• _Activity_: Skip all pictures; return exactly the lines from the one containing "You are a computer-use" through the end of the data.

• _Extracted material_:
>>>>

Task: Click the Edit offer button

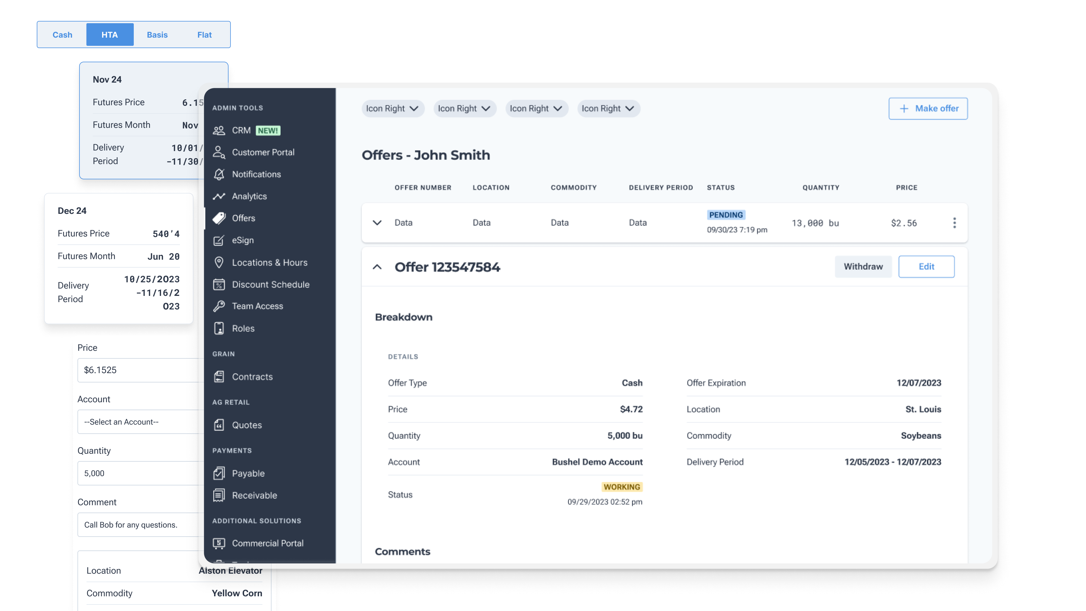Action: (x=926, y=266)
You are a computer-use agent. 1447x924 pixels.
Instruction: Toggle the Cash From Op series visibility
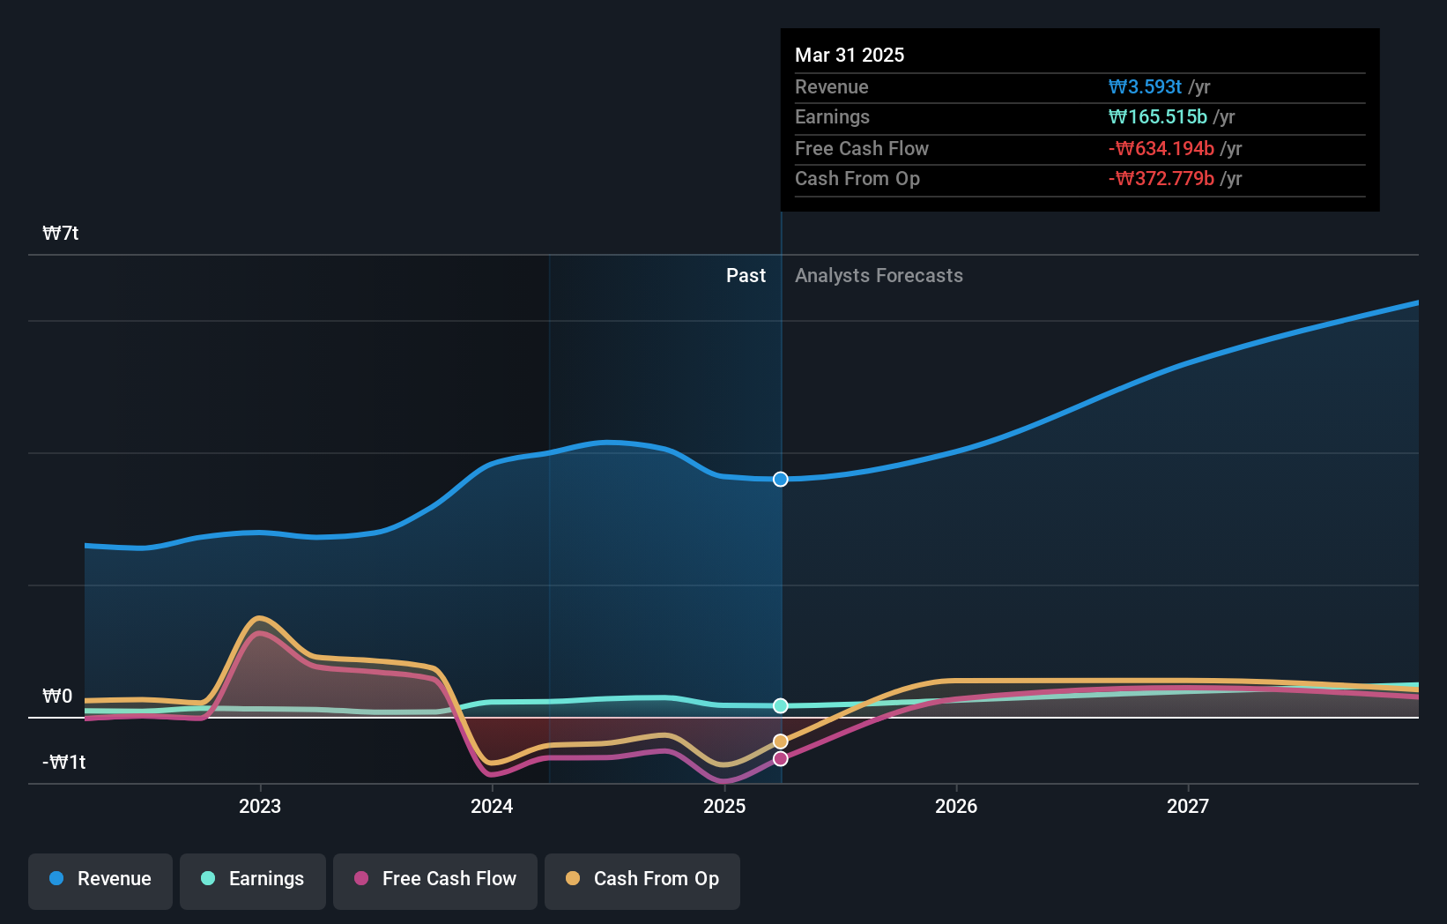tap(642, 879)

<<<<

• _Response below_:
You are a computer-use agent. 1447x924 pixels.
Instruction: Toggle the Cash From Op series visibility
tap(642, 879)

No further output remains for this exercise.